Brigit came to represent Irish identity in a general manner. She was therefore popular among Irish clerics who travelled abroad. The spread of her cult across Europe was facilitated by two factors: Within the theology of the early Irish church the ideal of exile for one's homeland in the name of God had a strong place. Many clerics sailed across unfamiliar seas to spread faith and learning abroad. Secondly, Ireland was a famous in the early Middle Ages as a training ground for scholars, which meant that monks from Ireland obtained patronage in the highest circles on the Continent and there were numerous Schottenkloster or religious foundations for Gaelic monks. Devotional poems to Brigid have survived from medieval Rheims and Rome, and St Brigid is still commemorated at sites like Santa Brigida in Tuscany.
Brigit in Britain
A little less exotically, the cult of St Brigit also spread in Britain. These dedications cluster in South-western Scotland, as represented by 'Kilbride' and 'Kirkbride' place names. There is an outlier of the latter group near Allerdale. 'Kirkbride' placenames are an interesting mix of Norse and Gaelic language- the word 'kirk' is taken from 'kirkja' the Norse word for a church. 'Bride' is taken from Gaelic 'Brighid'. The word order is also Celtic ('Church-Brigit's' rather than 'Brigit's-Church'). Bridekirk (where we are) seems to be an earlier name- the word order is Germanic and the second element 'kirk' may be taken from Old English 'cirice', suggesting that Brigit's cult was established here in the Anglo-Saxon era. Nevertheless the evident enthusiasm of Gaelic-Scandinavian settlers for the cult of St Brigit in around the Solway region may have given new impetus to the cult of Brigit at Bridekirk during the Viking Age. This seems an ironic image - vikings who were famous for sacking churches later became patrons for Irish saints abroad, but the evidence is compelling. Another example is the cult of the alleged Irish princess Bega at St Bees. Viking influence along the West Cumbrian coastal strip can be seen in sculpture, including the Gosforth Cross. Also the beautiful Romanesque font at Bridekirk includes an inscription in Norse runes, indicating a lingering Scandinavian influence in the region.

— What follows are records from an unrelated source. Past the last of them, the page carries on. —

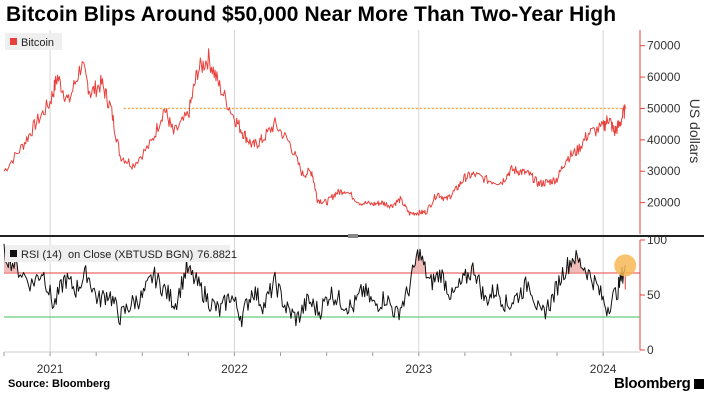 This screenshot has width=710, height=404. Describe the element at coordinates (234, 369) in the screenshot. I see `x-tick-label: 2022` at that location.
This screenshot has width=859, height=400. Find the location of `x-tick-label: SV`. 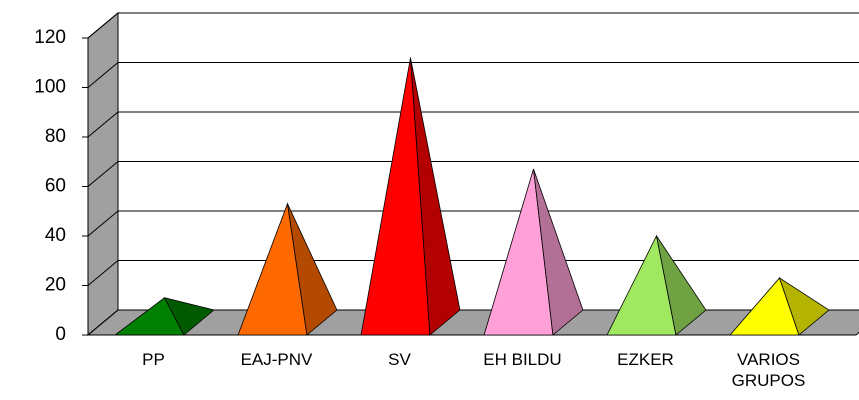

x-tick-label: SV is located at coordinates (400, 360).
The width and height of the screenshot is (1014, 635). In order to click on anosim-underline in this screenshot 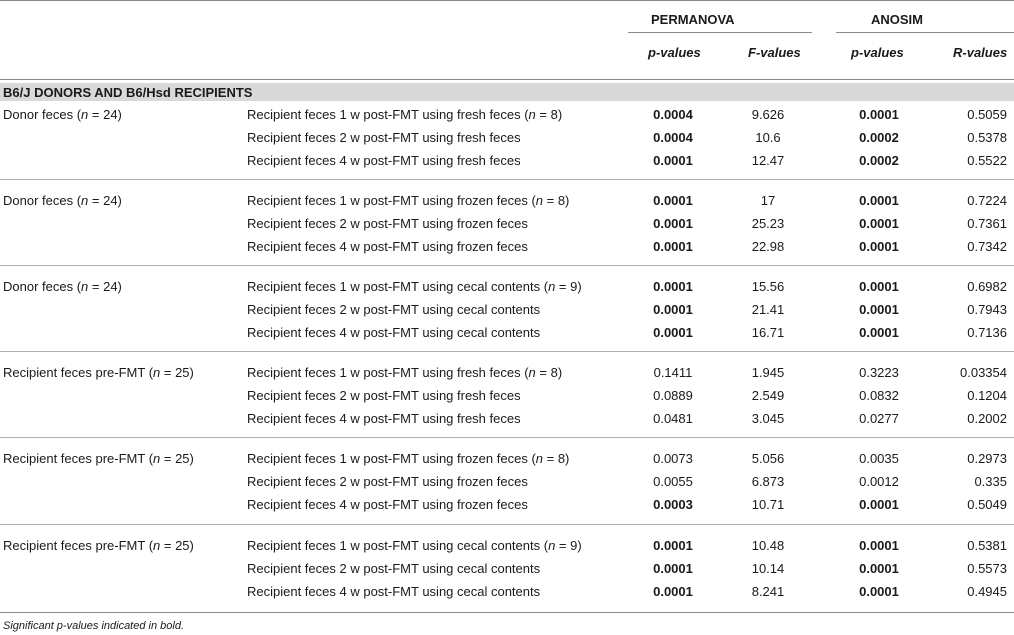, I will do `click(925, 32)`.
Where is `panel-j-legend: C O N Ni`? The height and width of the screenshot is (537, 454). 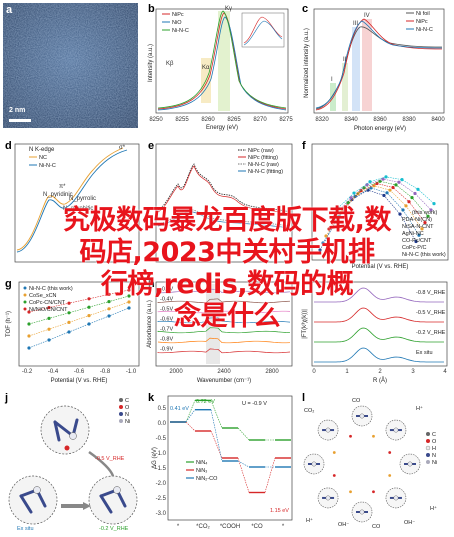 panel-j-legend: C O N Ni is located at coordinates (124, 412).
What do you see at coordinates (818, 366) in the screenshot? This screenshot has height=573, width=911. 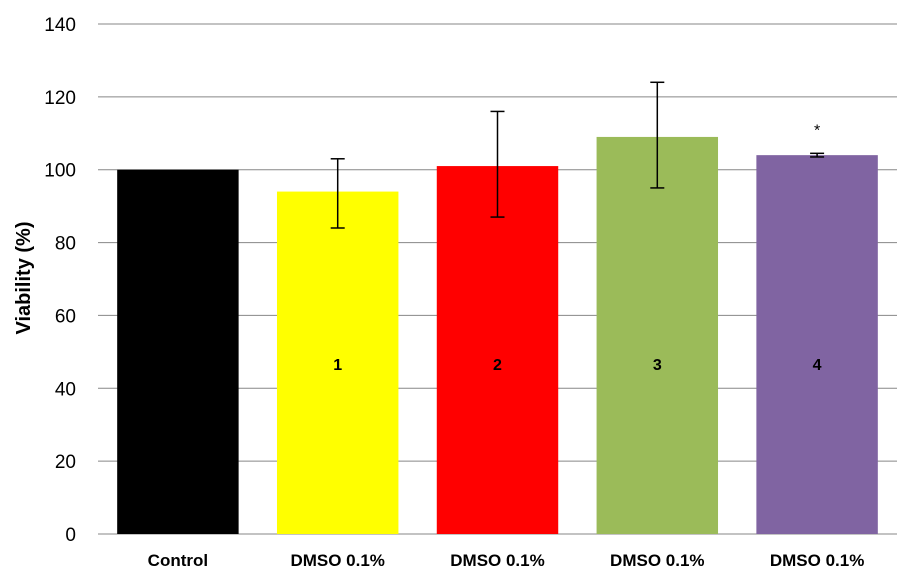 I see `bar-number-label: 4` at bounding box center [818, 366].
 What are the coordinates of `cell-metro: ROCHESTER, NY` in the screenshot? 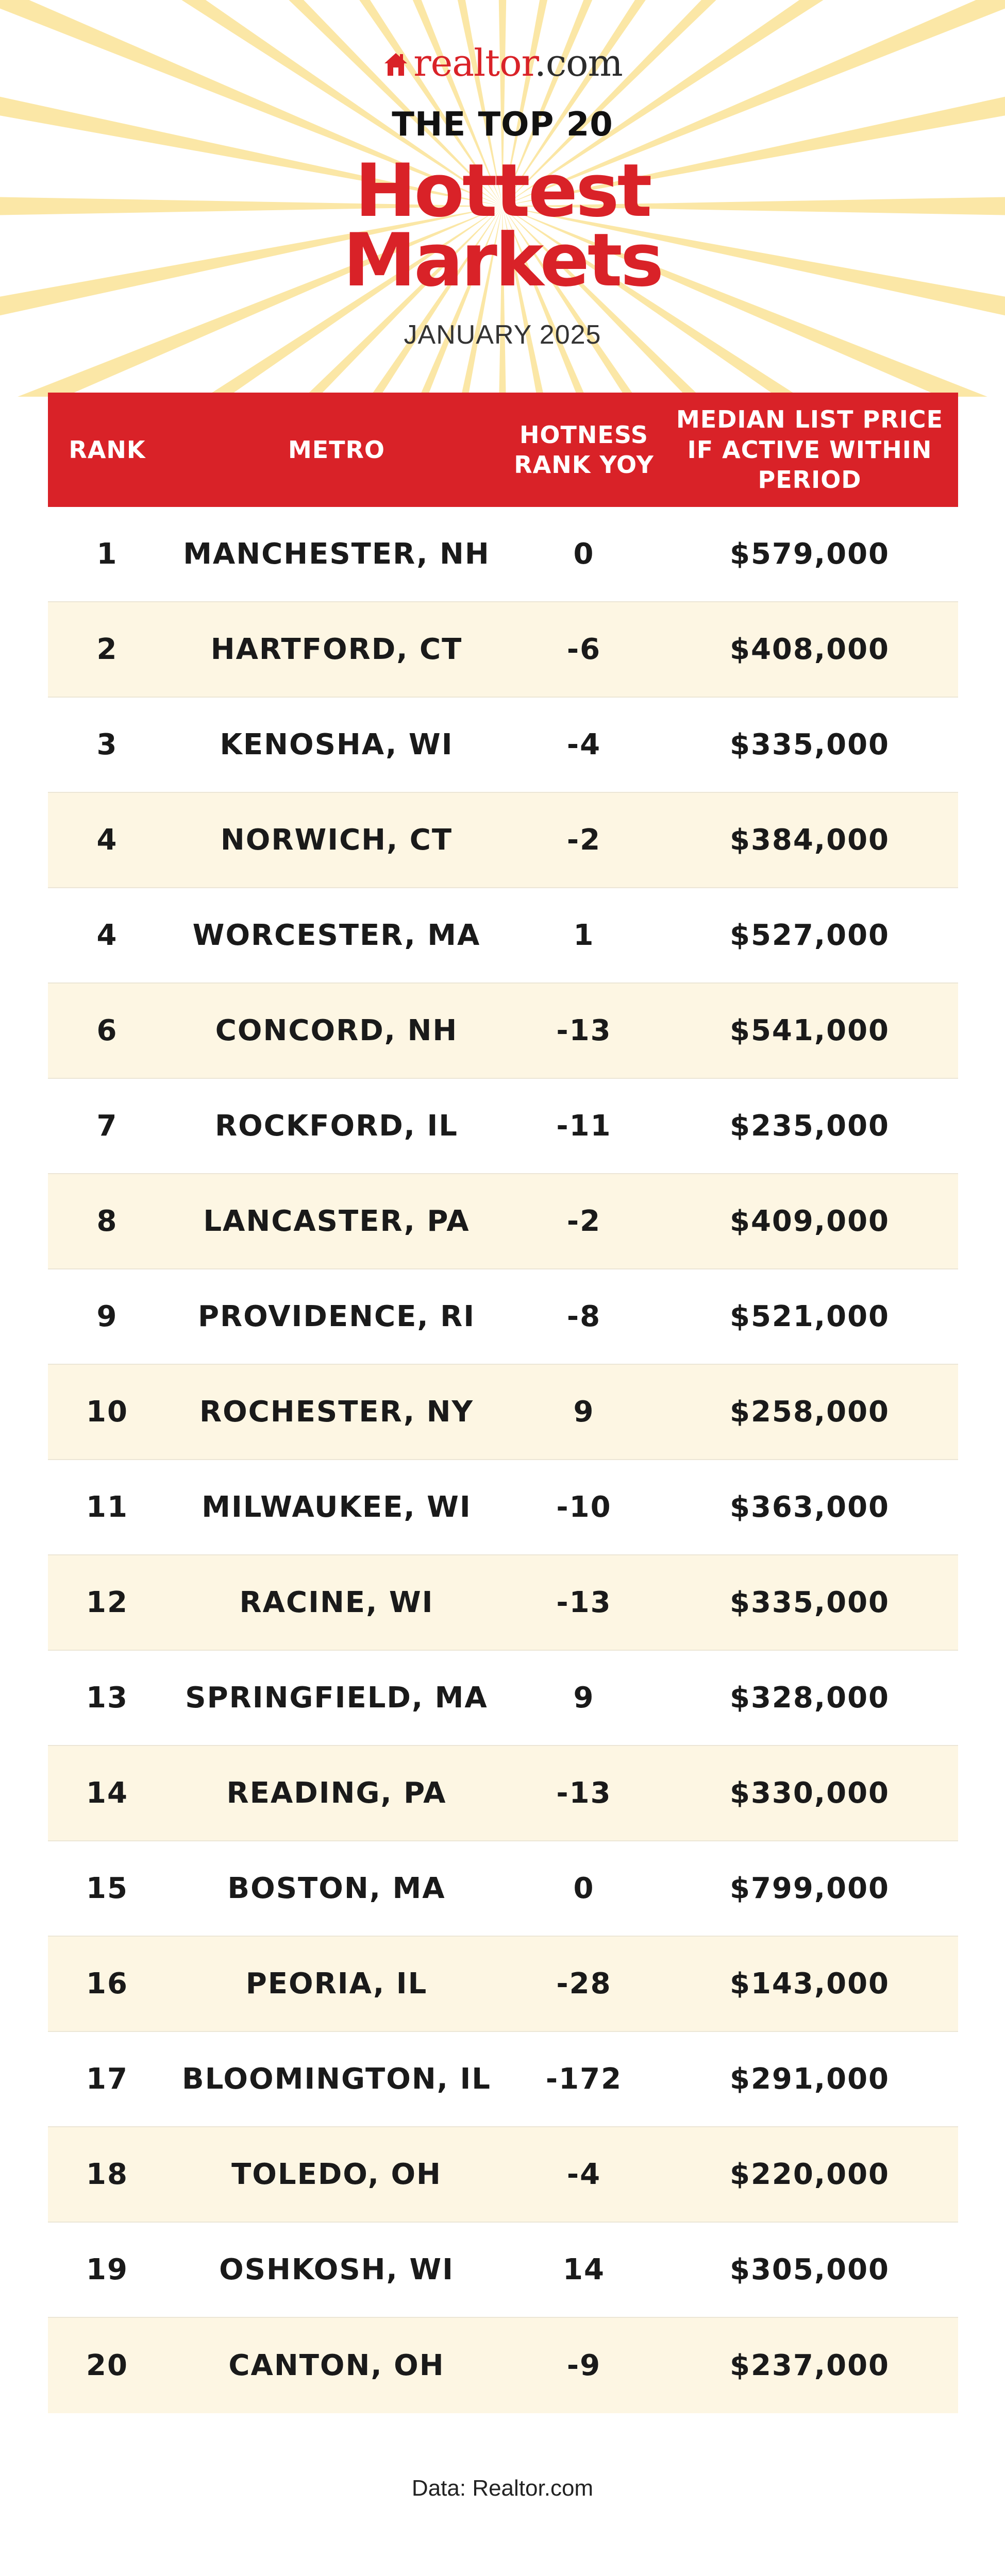 It's located at (336, 1412).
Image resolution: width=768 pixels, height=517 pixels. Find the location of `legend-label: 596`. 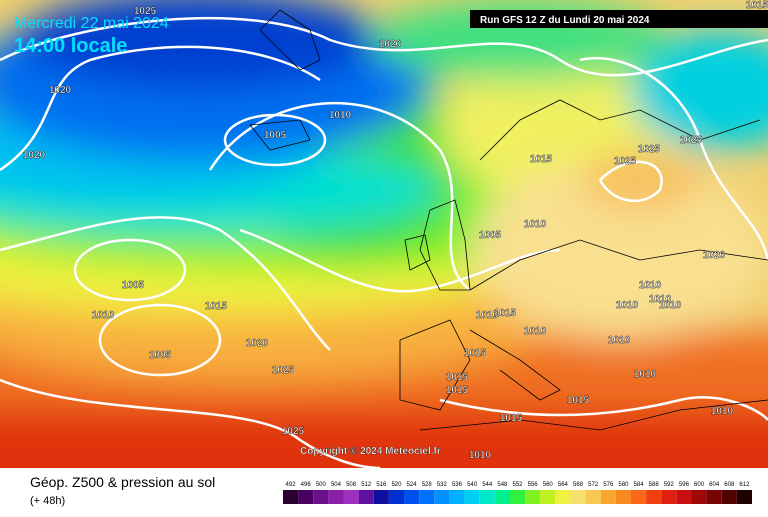

legend-label: 596 is located at coordinates (684, 485).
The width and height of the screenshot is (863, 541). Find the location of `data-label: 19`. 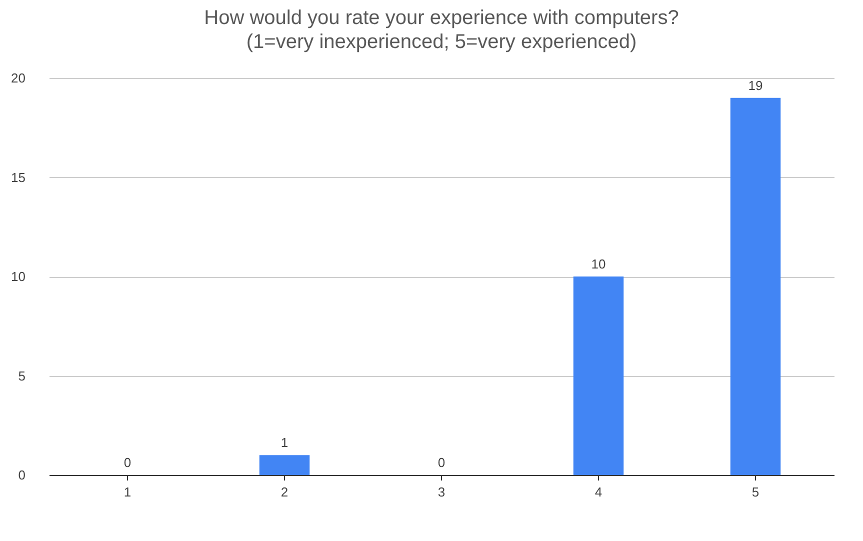

data-label: 19 is located at coordinates (756, 86).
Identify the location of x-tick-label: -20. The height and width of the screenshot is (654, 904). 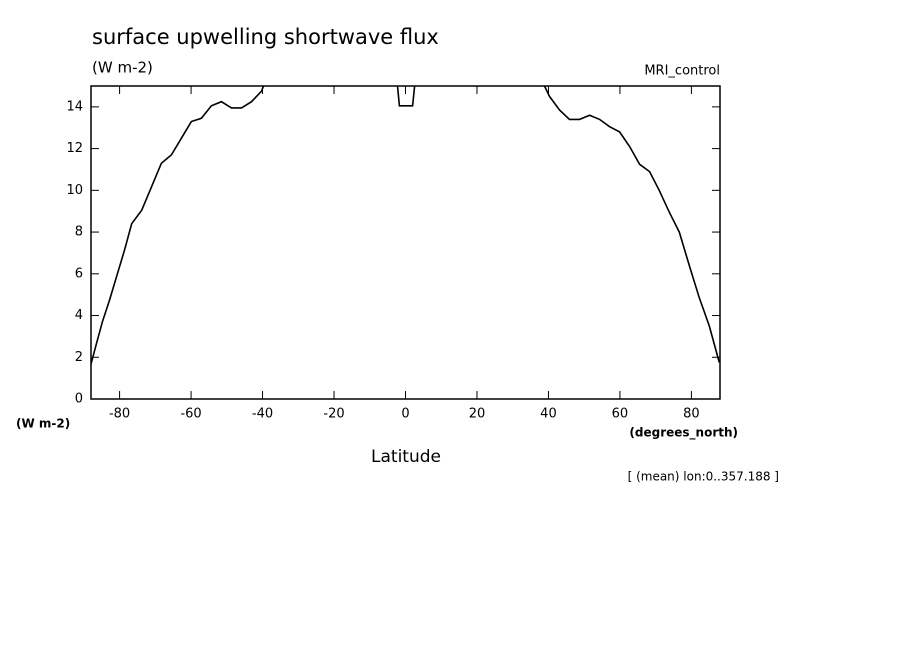
(334, 414).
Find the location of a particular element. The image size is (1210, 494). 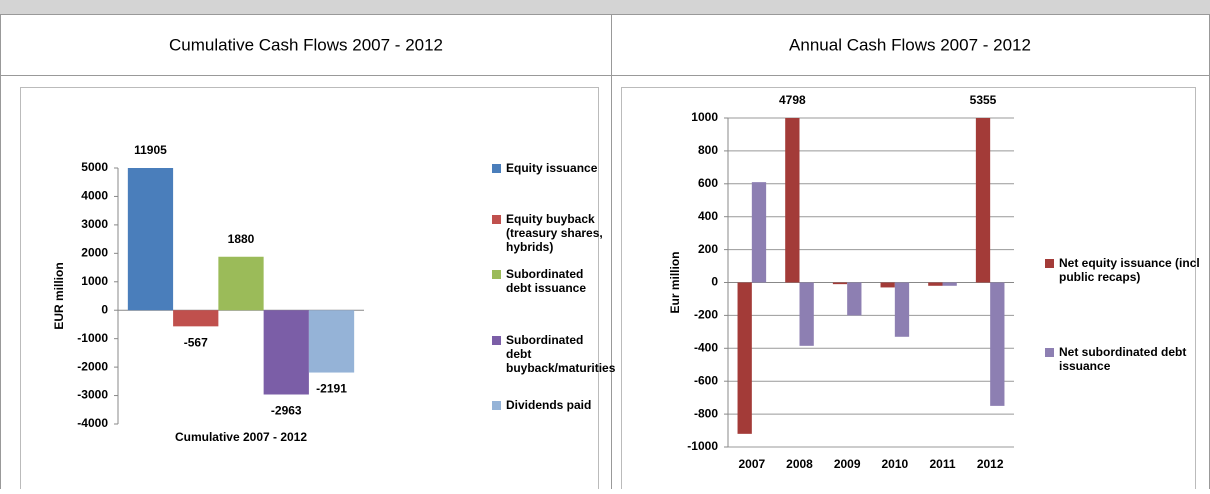

x-tick-label: 2010 is located at coordinates (894, 464).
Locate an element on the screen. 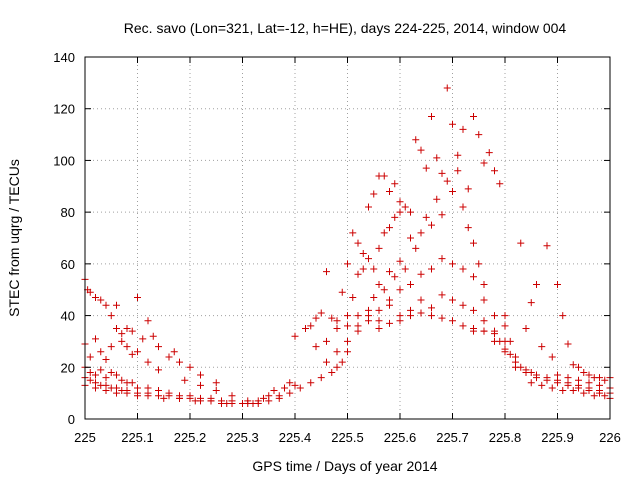  x-tick-label: 225.3 is located at coordinates (242, 438).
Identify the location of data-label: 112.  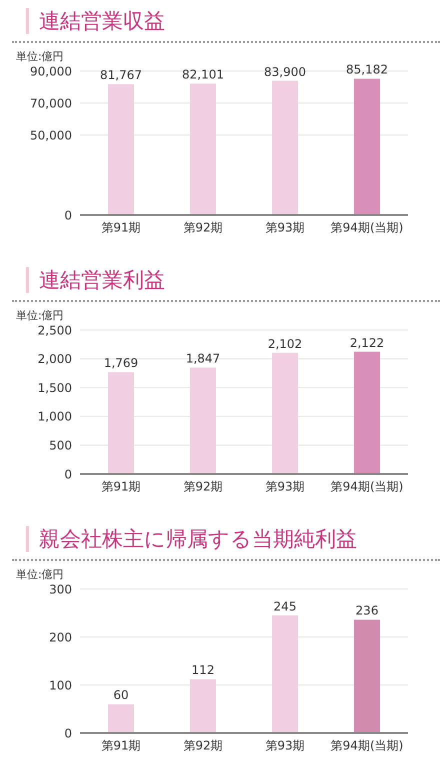
(203, 670).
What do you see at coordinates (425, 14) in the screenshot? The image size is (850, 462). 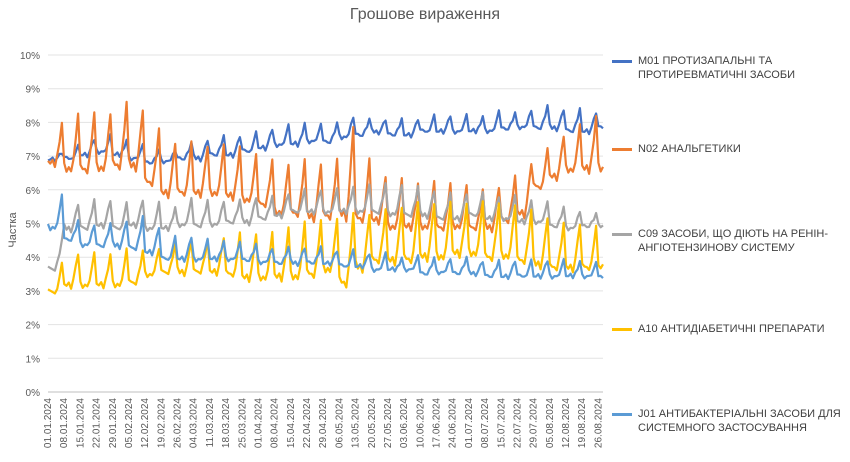 I see `chart-title: Грошове вираження` at bounding box center [425, 14].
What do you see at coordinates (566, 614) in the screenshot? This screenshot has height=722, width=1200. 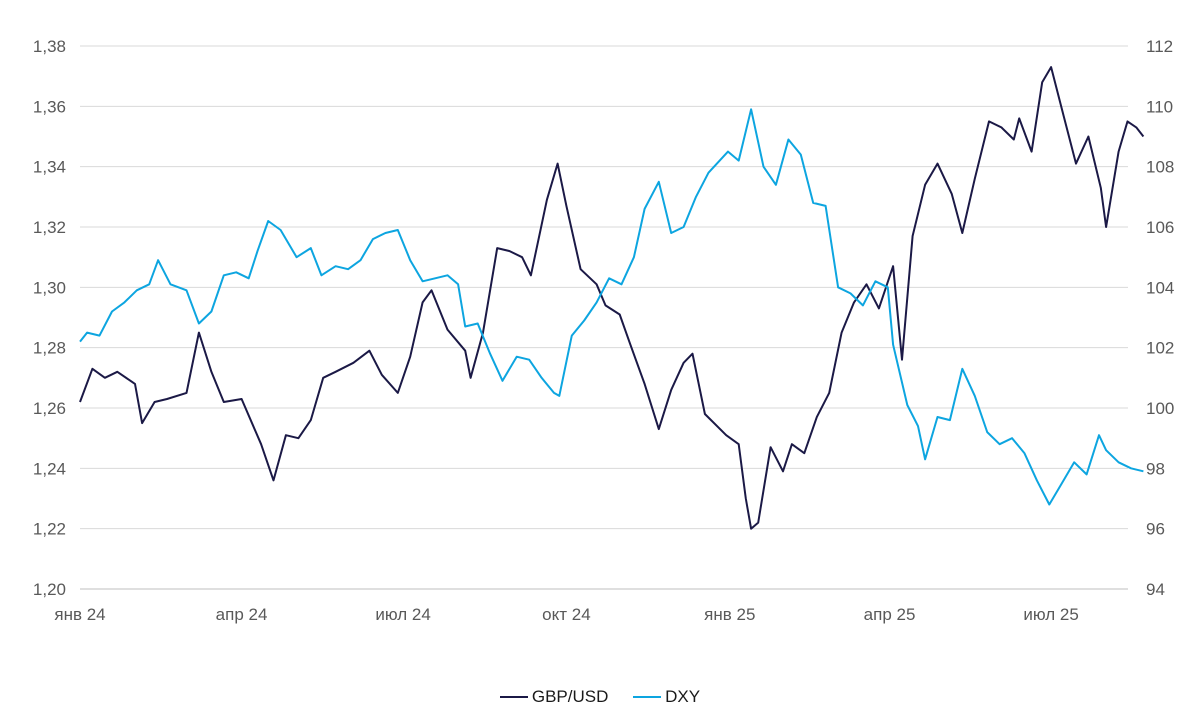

In examining St Brigid, the thing which is most striking about her cult is its ability to fit a range of different situations. Her cult is as bridge between Britain, Ireland and the Continent; Pagans and Christians; Catholic, Protestant and Eastern Orthodox denominations. Her cult has been promoted in the interests of different groups, including pacifists and feminists. She is presented as a mediator between those who hold power and those who do not. Nevertheless the real Brigit remains something of a mystery. Perhaps the question should be therefore, not 'Who was St Brigit' but rather 'What does she represent'?
A sincere thank you to Isobel and Martyn for their generous hospitality and for the invitation to speak; also, many thanks to those who came and listened, especially for their questions and comments. I really enjoyed my visit!